Entscheidungsstichwort (Thema)

Fehlen von Entscheidungsgründen

 

Orientierungssatz

Entscheidungsgründe "fehlen" nur dann, wenn diejenigen Erwägungen nicht mitgeteilt worden sind, auf denen die Entscheidung über einen für den Urteilsausspruch rechtserheblichen Streitpunkt in tatsächlicher und rechtlicher Hinsicht beruhen.

 

Normenkette

SGG § 136 Abs 1 Nr 6

 

Verfahrensgang

Bayerisches LSG (Entscheidung vom 18.05.1988; Aktenzeichen L 13 An 29/88)

 

Gründe

Nach § 160 Abs 2 des Sozialgerichtsgesetzes (SGG) darf das Bundessozialgericht (BSG) die Revision gegen das Urteil eines Landessozialgerichts (LSG) ua nur zulassen, wenn

- die Rechtssache grundsätzliche Bedeutung hat oder

- ein Verfahrensfehler geltend gemacht wird, auf dem die angefochtene

Entscheidung beruhen kann; der geltend gemachte Verfahrensmangel kann ua nicht auf eine Verletzung des § 128 Abs 1 Satz 1 SGG und auf eine Verletzung des § 103 SGG nur gestützt werden, wenn er sich auf einen Beweisantrag bezieht, dem das LSG ohne hinreichende Begründung nicht gefolgt ist.

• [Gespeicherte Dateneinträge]
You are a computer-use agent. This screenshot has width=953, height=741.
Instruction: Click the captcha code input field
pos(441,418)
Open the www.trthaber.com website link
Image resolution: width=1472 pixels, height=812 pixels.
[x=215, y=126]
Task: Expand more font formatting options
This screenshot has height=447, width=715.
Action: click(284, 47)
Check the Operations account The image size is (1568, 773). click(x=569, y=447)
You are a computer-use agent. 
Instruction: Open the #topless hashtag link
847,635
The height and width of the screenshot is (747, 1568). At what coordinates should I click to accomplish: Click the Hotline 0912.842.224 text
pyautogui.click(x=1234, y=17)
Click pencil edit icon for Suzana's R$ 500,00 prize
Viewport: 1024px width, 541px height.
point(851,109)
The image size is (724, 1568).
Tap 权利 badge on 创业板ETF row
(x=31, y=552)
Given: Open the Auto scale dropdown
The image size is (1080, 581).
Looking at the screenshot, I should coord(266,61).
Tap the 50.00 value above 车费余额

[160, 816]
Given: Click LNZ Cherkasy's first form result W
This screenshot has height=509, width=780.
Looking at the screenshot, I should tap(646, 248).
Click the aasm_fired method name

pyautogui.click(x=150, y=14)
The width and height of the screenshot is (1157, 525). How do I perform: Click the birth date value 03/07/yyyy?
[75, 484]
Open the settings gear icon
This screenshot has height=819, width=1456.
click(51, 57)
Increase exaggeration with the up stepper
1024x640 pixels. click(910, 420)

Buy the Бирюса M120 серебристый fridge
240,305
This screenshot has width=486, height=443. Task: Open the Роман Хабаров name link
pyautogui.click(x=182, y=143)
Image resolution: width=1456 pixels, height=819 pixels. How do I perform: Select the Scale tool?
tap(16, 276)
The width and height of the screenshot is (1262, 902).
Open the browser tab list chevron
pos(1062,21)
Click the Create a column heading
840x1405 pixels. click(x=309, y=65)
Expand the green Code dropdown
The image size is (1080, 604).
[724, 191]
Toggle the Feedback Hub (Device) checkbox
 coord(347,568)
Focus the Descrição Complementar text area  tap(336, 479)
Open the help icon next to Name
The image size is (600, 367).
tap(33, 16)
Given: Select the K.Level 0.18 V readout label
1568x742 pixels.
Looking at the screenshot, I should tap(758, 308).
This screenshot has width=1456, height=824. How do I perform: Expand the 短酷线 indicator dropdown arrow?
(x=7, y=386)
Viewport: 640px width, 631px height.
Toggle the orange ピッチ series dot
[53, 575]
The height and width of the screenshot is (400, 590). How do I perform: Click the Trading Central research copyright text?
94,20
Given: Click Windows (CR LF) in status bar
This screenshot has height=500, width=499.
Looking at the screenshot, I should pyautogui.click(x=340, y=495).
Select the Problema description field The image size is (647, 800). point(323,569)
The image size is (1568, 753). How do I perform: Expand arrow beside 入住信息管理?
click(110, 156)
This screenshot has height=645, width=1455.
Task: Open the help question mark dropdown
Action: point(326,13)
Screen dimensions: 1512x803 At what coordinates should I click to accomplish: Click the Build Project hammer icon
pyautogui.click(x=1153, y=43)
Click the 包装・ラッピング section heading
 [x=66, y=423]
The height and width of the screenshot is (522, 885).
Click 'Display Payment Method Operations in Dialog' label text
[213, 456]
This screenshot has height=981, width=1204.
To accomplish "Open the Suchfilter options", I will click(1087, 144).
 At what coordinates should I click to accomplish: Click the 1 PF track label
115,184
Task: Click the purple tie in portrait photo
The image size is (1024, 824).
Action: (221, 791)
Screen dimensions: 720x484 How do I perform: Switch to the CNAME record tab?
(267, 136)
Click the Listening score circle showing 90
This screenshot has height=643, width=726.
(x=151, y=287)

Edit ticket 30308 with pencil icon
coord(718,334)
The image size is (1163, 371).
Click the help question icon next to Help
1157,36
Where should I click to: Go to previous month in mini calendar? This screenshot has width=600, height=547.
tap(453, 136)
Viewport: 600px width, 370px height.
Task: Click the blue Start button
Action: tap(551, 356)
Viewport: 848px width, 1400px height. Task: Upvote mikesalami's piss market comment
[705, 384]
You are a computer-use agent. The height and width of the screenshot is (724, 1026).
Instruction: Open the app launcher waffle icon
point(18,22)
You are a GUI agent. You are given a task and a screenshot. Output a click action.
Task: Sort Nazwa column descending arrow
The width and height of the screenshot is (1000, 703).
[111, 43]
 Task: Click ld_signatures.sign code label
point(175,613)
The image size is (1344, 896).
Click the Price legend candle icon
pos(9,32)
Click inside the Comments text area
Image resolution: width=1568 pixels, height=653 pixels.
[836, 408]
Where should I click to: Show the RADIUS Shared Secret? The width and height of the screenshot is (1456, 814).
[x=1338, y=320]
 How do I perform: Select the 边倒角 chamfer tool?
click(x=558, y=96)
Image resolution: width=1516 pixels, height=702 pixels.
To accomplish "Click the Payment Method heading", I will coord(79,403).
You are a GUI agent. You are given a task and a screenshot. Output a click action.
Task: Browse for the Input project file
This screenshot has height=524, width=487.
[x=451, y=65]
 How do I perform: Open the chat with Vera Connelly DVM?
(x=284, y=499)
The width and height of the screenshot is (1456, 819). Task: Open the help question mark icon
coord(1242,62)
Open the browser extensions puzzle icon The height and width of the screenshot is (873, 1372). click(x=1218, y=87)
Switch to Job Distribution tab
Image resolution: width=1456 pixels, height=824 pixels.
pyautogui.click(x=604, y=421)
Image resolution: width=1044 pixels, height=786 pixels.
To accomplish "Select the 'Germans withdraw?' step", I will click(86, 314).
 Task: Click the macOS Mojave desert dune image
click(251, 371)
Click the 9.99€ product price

• [Aufgabenstellung]
**A.** Nennen Sie sämtliche Vorschriften des Sozialgerichtsgesetzes, die im Text zum Fehlen von Entscheidungsgründen angeführt werden.
**B.** Geben Sie aus dem Text zum Fehlen von Entscheidungsgründen den Abschnitt wortgetreu wieder, der mit den Worten „Entscheidung beruhen kann;“ beginnt und mit „nicht gefolgt ist.“ schließt.
**C.** Setzen Sie den Text zum Fehlen von Entscheidungsgründen im Anschluss an dessen letzten Satz fort.

• [Lösungen je Aufgabe]
**A.** § 136 Abs 1 Nr 6, § 160 Abs 2, § 128 Abs 1 Satz 1, § 103

**B.**
Entscheidung beruhen kann; der geltend gemachte Verfahrensmangel kann ua nicht auf eine Verletzung des § 128 Abs 1 Satz 1 SGG und auf eine Verletzung des § 103 SGG nur gestützt werden, wenn er sich auf einen Beweisantrag bezieht, dem das LSG ohne hinreichende Begründung nicht gefolgt ist.

**C.**
Die - behauptete - Unrichtigkeit des Urteils des LSG ist dagegen kein Revisionszulassungsgrund. Gemäß § 160a Abs 2 Satz 3 SGG muß in der Beschwerdebegründung ua die grundsätzliche Bedeutung der Rechtssache dargelegt oder der Verfahrensmangel bezeichnet werden. Genügt die Beschwerdebegründung diesen Anforderungen nicht, ist die Beschwerde in entsprechender Anwendung des § 169 Satz 2 und 3 SGG als unzulässig zu verwerfen.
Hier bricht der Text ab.